Or am I forcing myself a lot by trying to do everything by myself? :S I am planing to code 4 hours a day. 2 hours for tool development, 2 hours for doing game development by using these tools. I have 4 years. Do you think it is a bad schedule?

The problem that i see nowadays with this is, say you spend the next years writing your own engine and tools, and at the end you make a 3D jump'n'run like Mario 64. This should be possible, and personally i've gone through this myself and i have learned from it. Fine.

But nowadays you can achieve the same goal much faster using Unity, UE4 etc. You might not learn all the details about how an engine works, but you learn other things like making a game in more detail because you have much time for that.

The question also is: What will be more useful for business later? A small hobby engine that can never compete with the big ones, or experience in using the tools that everyone else uses too?

 

But you also say you want to make tools for the game industry, so you do not want to make games in the first place, right?

In that case, a similar problem comes up: You spend years on engine and tools just to catch up with state of the art, and you might never get there, because Unity and UE already have all those tools and they improve them with a large team and also they are buying new stuff to add it as well.

In the future such 'stuff' may be AI driven character animation library, or AI driven procedural content creation tools. Who knows?
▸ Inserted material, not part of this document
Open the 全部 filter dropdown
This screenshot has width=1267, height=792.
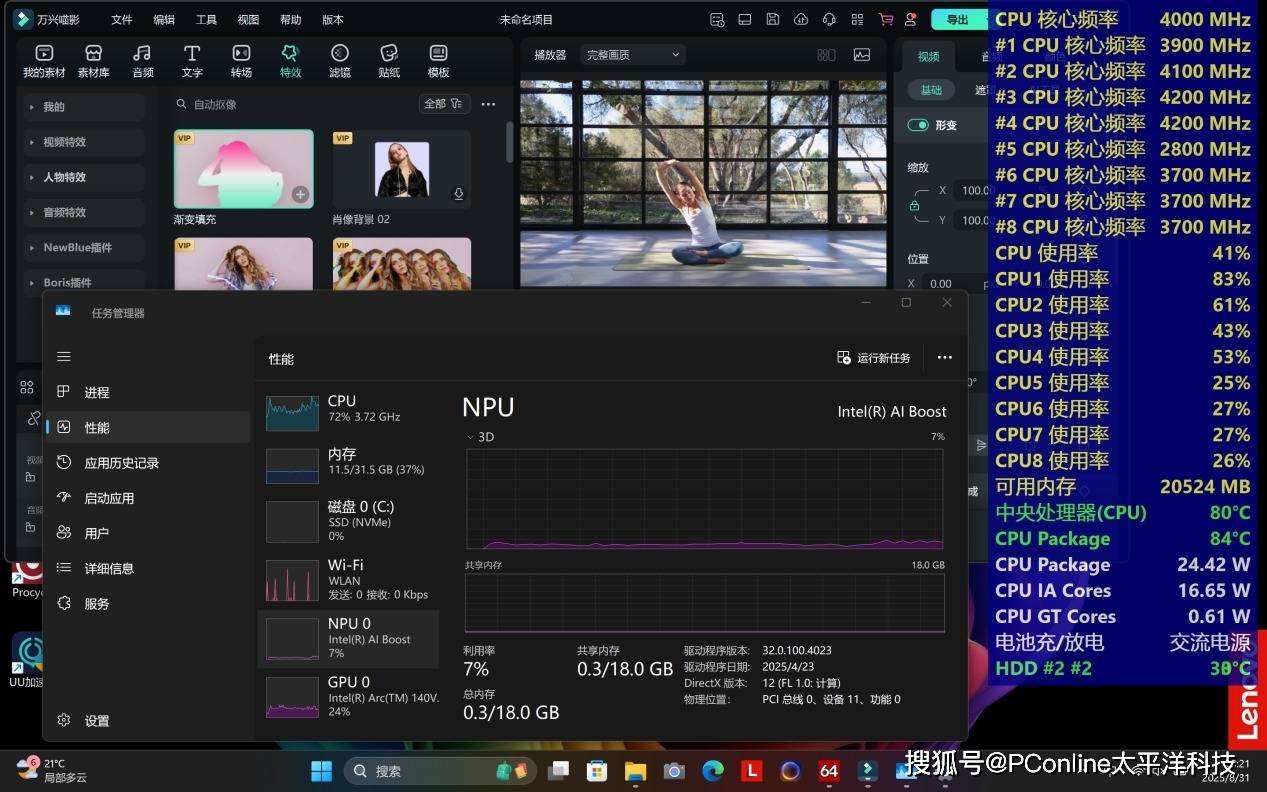442,104
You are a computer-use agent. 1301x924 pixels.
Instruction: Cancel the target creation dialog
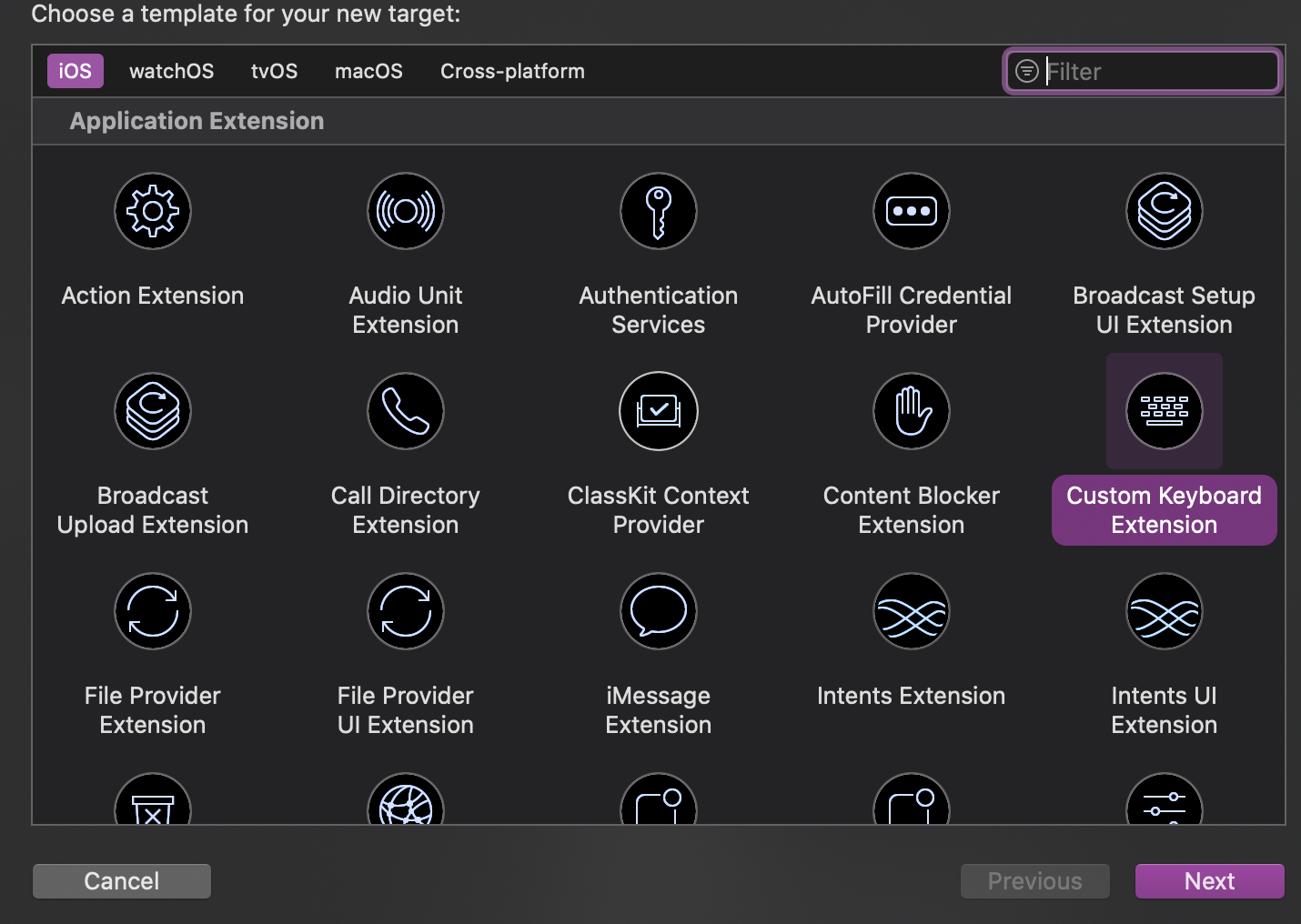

So if you want to sell tools for game industry, you likely have to work on something like this. Something that does not yet exist. Nobody needs another basic physics engine or another state of the art renderer. You'd need to address open problems. Pick one, work on it for years, and with luck you get something working before all the others and they might be interested. Chances are surely tiny. I do not want to sound demotivating - i do exactly this, at big risk.

 

That said, i have the impression you want to do a bit of everything but you have no clear idea yet on what to focus on. Games or tools? You can do it all, investing much time, learning a lot... i propose you continue with this, but to make a living out of it, at some point you need to break out of this, have an idea, a good one. So start thinking about it already. ;) ... and be ready for plan B which has nothing to do with games as well.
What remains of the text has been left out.